Domenica scorsa ho predicato, come tutti i preti cattolici di questo mondo, sulla pecorella smarrita. Interpretando ed analizzando il brano evangelico secondo la mia sensibilità (e cosa avrei potuto fare diversamente?). Credo però di non essermi discostato di molto da quello che han detto e dicono tutti i preti a proposito di questa parabola. Ho affermato alcune cose che oggi sono ovvie, ma che la gran parte dei preti non dicono. Ad esempio oggi non avviene più quanto ho letto sul volume che riporta la relazione della visita pastorale del Patriarca cardinal Flangini. Riguardo questa visita, fatta intorno alla metà dell’ottocento, si legge che i parrocchiani di San Marcuola o dei Carmini che non adempivano al precetto pasquale della confessione erano sette e quelli che non si comunicavano erano dodici.
Potrei sbagliarmi di qualche unità, ma non di molto, mentre nell’ultimo numero di “Gente Veneta”, in prima pagina, un titolo a cinque colonne apre un approfondito servizio sulla pratica religiosa nel nostro patriarcato dal tono “Sposarsi si (ma non in chiesa)”, con l’occhiello che specifica “meno di un matrimonio su due si celebra all’altare”. Ed io aggiungo “senza contare le convivenze”.
La scorsa settimana si scrisse, sullo stesso periodico, che su ogni dieci nati, due non sono battezzati. E qualche tempo fa si scriveva pure che la frequenza al precetto festivo superava di poco il 15 per cento, ossia su cento “credenti” 85 non vanno a messa tutte le domeniche. Di fronte a queste cifre, credo che anche il nostro Patriarca potrebbe, o forse meglio dovrebbe scrivere – come fece il cardinal Suar, arcivescovo di Parigi cinquant’anni fa – ai suoi preti e ai suoi quattrocentomila fedeli: “Venezia, Mestre, Mira, Jesolo, Caorle, Quarto d’Altino sono ormai terra di missione! Da rievangelizzare!”.
Ma, a differenza delle sessanta volte che nei miei sessant’anni di sacerdozio commentai questa parabola, ho aggiunto: «Come mai tanto zelo per recuperare l’unica pecora smarrita e tanta tranquillità nell’abbandonare le 99 rimaste sole? Questo comportamento può sembrare del tutto irrazionale? Che non sia che quella che se ne va è la migliore in assoluto? E che quelle che sono rimaste nel gregge siano state solamente apparentemente buone, fedeli e affezionate al pastore?».
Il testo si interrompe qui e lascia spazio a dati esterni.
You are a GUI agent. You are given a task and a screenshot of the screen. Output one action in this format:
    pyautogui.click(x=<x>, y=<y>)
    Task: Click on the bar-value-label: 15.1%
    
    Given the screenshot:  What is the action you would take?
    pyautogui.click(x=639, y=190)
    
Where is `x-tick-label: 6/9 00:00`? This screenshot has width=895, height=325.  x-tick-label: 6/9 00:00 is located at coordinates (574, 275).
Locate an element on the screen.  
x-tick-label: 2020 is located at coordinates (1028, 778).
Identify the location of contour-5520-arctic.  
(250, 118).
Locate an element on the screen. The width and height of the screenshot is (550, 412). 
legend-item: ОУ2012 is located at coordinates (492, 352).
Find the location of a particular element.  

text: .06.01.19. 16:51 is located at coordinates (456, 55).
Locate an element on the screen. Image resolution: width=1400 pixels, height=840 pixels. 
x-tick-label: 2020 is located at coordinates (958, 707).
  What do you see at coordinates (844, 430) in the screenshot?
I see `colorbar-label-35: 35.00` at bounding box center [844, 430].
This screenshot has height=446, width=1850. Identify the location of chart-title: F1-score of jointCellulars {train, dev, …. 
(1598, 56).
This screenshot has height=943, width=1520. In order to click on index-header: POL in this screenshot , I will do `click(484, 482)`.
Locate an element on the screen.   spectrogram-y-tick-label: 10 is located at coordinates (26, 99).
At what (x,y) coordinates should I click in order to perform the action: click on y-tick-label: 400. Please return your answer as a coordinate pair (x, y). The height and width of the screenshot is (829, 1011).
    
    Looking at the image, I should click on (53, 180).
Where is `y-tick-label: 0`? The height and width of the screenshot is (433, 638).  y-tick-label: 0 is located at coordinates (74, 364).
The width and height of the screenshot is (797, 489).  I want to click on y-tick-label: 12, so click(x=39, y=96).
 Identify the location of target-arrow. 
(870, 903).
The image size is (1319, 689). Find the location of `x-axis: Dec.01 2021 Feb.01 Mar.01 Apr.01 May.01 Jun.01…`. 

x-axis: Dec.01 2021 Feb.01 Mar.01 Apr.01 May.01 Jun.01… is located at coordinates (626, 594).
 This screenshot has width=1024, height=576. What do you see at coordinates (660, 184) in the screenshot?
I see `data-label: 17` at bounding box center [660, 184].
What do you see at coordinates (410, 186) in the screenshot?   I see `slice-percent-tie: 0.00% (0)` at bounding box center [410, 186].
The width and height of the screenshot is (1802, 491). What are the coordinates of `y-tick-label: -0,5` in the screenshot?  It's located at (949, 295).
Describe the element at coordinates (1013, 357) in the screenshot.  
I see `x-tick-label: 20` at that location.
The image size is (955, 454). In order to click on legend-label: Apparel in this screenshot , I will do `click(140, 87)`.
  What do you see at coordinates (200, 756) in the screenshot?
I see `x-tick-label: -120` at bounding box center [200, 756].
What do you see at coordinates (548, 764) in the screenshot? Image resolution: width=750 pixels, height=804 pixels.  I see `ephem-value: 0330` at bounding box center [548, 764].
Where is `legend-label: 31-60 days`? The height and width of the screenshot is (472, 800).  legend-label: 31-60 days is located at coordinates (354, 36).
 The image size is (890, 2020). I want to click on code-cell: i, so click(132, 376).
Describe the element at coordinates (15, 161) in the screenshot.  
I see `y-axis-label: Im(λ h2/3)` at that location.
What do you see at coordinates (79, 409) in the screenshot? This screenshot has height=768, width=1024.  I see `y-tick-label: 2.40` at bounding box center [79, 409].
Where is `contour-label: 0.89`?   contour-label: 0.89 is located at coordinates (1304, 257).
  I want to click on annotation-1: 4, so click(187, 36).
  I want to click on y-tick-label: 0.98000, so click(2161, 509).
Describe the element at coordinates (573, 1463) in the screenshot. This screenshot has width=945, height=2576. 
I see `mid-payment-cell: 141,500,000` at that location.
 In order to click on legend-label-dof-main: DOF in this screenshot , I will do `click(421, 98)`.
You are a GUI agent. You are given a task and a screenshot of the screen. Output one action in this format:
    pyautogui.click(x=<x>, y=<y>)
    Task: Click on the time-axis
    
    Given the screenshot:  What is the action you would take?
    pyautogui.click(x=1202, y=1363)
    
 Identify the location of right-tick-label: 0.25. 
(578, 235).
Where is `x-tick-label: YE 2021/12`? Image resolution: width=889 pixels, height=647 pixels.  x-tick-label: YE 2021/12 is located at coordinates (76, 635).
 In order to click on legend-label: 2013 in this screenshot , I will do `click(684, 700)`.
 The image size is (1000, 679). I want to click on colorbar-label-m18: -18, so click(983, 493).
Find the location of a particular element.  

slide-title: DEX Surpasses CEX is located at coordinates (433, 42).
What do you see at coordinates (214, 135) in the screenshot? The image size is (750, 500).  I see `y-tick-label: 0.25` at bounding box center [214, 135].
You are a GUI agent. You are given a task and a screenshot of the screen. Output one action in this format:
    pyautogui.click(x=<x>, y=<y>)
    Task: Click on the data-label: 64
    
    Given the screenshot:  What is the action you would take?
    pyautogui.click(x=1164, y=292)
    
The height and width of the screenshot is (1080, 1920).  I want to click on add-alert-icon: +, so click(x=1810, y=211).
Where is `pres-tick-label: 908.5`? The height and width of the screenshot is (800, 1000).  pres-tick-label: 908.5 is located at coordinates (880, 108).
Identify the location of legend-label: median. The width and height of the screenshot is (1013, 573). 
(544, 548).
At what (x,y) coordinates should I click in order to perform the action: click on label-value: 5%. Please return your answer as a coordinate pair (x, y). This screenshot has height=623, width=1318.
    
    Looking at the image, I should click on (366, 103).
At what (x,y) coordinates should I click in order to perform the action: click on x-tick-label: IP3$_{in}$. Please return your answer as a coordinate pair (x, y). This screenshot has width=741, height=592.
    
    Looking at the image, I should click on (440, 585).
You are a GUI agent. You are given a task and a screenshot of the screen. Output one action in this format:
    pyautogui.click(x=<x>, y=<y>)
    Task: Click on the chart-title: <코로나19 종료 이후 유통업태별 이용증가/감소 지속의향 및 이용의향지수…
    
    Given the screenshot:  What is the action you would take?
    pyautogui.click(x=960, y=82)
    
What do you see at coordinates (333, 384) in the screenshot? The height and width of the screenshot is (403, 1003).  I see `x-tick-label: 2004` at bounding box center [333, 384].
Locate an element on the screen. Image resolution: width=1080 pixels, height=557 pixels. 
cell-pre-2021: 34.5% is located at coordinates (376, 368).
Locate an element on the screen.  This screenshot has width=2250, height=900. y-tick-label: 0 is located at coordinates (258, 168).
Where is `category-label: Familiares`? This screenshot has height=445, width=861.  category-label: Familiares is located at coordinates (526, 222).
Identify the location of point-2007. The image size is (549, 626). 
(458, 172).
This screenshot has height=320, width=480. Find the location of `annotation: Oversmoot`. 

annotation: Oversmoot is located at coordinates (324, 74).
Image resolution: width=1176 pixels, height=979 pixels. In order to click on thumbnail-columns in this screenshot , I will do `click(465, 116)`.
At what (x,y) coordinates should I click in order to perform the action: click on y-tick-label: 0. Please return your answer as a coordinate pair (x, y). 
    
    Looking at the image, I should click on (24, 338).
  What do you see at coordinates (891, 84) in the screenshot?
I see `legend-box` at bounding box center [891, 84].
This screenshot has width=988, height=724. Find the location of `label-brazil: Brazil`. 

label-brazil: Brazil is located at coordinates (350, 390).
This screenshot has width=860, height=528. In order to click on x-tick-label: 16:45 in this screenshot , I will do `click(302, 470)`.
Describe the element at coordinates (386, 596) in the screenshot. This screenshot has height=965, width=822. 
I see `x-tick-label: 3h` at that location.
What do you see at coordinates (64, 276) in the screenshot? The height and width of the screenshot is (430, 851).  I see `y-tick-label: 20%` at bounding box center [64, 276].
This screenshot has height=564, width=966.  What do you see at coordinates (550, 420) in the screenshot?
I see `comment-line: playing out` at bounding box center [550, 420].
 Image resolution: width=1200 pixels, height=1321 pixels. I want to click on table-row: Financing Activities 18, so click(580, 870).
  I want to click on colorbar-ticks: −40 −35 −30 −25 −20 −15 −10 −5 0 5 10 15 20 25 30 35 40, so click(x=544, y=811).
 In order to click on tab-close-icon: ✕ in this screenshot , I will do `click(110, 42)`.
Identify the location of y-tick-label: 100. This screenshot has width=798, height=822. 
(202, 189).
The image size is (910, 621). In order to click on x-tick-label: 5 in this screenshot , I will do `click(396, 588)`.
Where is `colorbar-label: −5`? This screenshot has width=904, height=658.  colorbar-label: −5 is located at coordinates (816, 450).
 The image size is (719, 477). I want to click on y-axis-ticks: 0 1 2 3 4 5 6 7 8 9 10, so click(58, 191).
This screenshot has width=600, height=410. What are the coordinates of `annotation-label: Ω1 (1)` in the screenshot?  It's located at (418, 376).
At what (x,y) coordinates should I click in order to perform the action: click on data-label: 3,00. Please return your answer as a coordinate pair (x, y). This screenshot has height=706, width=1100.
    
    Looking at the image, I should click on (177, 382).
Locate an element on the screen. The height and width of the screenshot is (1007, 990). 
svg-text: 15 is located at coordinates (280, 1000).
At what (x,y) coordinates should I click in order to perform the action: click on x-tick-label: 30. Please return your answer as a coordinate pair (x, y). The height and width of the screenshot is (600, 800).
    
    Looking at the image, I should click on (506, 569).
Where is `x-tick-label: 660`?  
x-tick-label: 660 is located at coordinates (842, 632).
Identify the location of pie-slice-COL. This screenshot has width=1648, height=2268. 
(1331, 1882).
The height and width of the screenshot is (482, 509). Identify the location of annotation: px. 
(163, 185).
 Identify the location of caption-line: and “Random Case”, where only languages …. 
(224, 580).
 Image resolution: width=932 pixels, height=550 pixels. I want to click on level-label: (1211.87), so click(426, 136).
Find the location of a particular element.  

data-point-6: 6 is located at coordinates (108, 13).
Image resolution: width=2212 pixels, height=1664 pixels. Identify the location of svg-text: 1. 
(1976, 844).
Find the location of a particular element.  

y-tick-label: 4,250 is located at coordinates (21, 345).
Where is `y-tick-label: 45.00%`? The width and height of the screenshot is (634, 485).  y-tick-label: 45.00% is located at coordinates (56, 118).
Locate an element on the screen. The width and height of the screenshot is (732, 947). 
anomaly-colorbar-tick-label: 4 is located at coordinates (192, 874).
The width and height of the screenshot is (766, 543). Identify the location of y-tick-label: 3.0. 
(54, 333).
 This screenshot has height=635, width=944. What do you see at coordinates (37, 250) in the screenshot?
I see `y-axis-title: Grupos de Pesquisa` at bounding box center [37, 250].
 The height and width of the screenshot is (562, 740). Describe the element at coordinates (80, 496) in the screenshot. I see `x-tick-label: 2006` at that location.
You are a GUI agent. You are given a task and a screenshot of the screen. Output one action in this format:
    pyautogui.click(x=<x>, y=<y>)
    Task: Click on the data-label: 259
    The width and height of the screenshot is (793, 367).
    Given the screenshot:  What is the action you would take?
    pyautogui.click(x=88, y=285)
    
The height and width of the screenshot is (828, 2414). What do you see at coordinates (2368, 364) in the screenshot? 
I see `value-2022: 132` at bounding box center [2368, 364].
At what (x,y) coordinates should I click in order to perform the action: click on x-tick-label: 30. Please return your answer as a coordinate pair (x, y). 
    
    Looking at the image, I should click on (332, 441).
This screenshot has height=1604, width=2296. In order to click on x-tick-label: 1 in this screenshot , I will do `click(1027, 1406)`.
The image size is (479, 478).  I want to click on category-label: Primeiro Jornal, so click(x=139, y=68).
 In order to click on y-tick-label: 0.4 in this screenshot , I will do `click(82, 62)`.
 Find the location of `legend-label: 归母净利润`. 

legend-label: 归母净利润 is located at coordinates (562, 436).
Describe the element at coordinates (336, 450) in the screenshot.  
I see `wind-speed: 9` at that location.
Se osservo il comportamento e le scelte pastorali di Papa Francesco, il pastore delle periferie, dei profughi, dei “peccatori” o semplicemente di Scalfari, debbo concludere che egli pensa e si comporta non come noi pastori siamo abituati, ma come quello sconsiderato, imprudente ed irrazionale pastore descritto dal Vangelo.
Leggendo bene la Bibbia si possono fare anche delle scoperte: che i “vicini” potrebbero essere veri “lontani”. Così la pensava forse anche sant’Agostino quando disse: «Ci sono uomini che Dio possiede, ma la Chiesa non possiede ed altri che la Chiesa possiede, ma Dio non possiede!».